Oleh Akhmad Zamroni
Sumber: vineyardmsa.org |
UU No. 8 Tahun 1981 seringkali disebut KUHAP (Kitab Undang-Undang Hukum Acara Pidana). Sebutan KUHAP (ada unsur ‘kitab’) sebenarnya kurang tepat karena UU No. 8 Tahun 1981 tidak berisi himpunan atau kumpulan undang-undang, melainkan hanya ber-isi satu undang-undang, yakni undang-undang tentang hukum acara pidana. Seperti tersurat pada nama yang disandangnya, undang-undang ini mengatur tata cara atau proses peradilan di Indonesia.
Sebelum UU No. 8 Tahun 1981
berlaku, dasar yang digunakan sebagai landasan proses dan sistem peradilan (khususnya
peradilan pidana) di Indonesia adalah Het Herziene
Inlandsch Reglement (Staatsblad Tahun 1941 Nomor 44).
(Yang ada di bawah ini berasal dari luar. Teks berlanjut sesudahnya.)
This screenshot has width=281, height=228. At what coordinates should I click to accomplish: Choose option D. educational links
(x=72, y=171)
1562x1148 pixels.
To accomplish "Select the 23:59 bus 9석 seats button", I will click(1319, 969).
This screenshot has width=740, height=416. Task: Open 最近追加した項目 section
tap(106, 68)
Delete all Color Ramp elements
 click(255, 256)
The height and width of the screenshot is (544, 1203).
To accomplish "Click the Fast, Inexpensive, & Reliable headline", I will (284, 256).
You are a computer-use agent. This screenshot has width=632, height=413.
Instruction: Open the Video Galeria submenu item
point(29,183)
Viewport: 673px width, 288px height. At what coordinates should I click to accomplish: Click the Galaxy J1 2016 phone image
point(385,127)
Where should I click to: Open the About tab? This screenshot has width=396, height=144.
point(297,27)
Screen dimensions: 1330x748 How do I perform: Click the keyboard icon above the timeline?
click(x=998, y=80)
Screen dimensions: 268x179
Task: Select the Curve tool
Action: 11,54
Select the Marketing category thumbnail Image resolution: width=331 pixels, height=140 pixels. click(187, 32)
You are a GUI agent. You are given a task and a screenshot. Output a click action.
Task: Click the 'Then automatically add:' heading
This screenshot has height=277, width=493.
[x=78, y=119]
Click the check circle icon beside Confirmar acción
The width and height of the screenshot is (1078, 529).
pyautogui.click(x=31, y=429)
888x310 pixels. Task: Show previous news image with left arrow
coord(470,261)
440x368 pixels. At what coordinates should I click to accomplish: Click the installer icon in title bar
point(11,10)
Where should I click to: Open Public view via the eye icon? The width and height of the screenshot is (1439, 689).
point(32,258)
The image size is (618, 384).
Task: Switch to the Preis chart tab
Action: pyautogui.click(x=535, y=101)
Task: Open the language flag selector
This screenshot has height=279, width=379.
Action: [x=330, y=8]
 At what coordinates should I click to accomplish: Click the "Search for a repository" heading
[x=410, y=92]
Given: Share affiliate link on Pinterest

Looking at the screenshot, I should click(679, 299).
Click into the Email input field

Het Herziene
Inlandsch Reglement (HIR) dicabut karena dianggap tidak sesuai lagi dengan
perkembangan dunia hukum Indonesia umumnya dan sistem peradilan khususnya.
Berlakunya UU No. 8 Tahun 1981
dirasakan membawa perubahan baru dalam proses peradilan di negara
kita. Namun, perkembangan terbaru menunjukkan bahwa UU No. 8 Tahun 1981 pun
kini (tahun 2010-an) dipandang perlu mengalami perbaikan akibat terjadinya
perkembangan dan perubahan dalam dunia hukum kita. Dalam dua tahun terakhir
ini, sudah dibahas RUU mengenai perubahan atas UU No. 8 Tahun 1981.
UU No.
8 Tahun 1981 secara garis besar mengatur keseluruhan proses peradilan dalam sistem peradilan di Indonesia, dari penyelidikan,
penyidikan, penangkapan, penahanan, penggeledahan,
penyitaan, pemeriksaan, penuntutan,
pemberian putusan, pelaksanaan putusan pengadilan, sampai
peninjauan kembali. Secara lebih terperinci, UU No. 8 Tahun 1981,
antara lain, mengatur hal-hal berikut.
·
Dalam
Bab I (Ketentuan Umum), di antaranya, dijelaskan pengertian tentang penyidik
dan penyidikan, jaksa dan penuntutan, hakim, praperadilan, putusan pengadilan, upaya hukum, penasihat hukum, tersangka, penyitaan, penggeledahan, penangkapan, penahanan, rehabilitasi, pengaduan, saksi, keterangan ahli, dan terpidana.
·
Dalam
Bab IV (Penyidik dan Penuntut Umum), di
antaranya, diatur wewenang penyelidik, wewenang penyidik, wewenang penyidik pembantu, dan wewenang penuntut umum.
·
Dalam
Bab V (Penangkapan, Penahanan, Penggeledahan Badan, Pemasukan
Rumah, serta Penyitaan dan Pemeriksaan surat), di antaranya,
diatur penangkapan oleh penyelidik, penangkapan oleh penyidik, perintah penangkapan, pelaksanaan tugas penangkapan, penahanan oleh penyidik, surat
perintah penahanan, jenis penahanan, masa penahanan, perpanjangan penahanan, dan penggeledahan rumah.
·
Dalam
Bab XII (Ganti Kerugian dan Rehabilitasi), di
antaranya, diatur tuntutan ganti kerugian oleh
tersangka, putusan pemberian ganti kerugian, dan
permintaan rehabilitasi.
·
Dalam
Bab XIV (Penyidikan), di antaranya, diatur
tata cara penyelidikan, tata cara penyidikan,
tata cara pemeriksaan, pemberian keterangan
oleh ahli, pembuatan berita acara, dan tata cara penyitaan.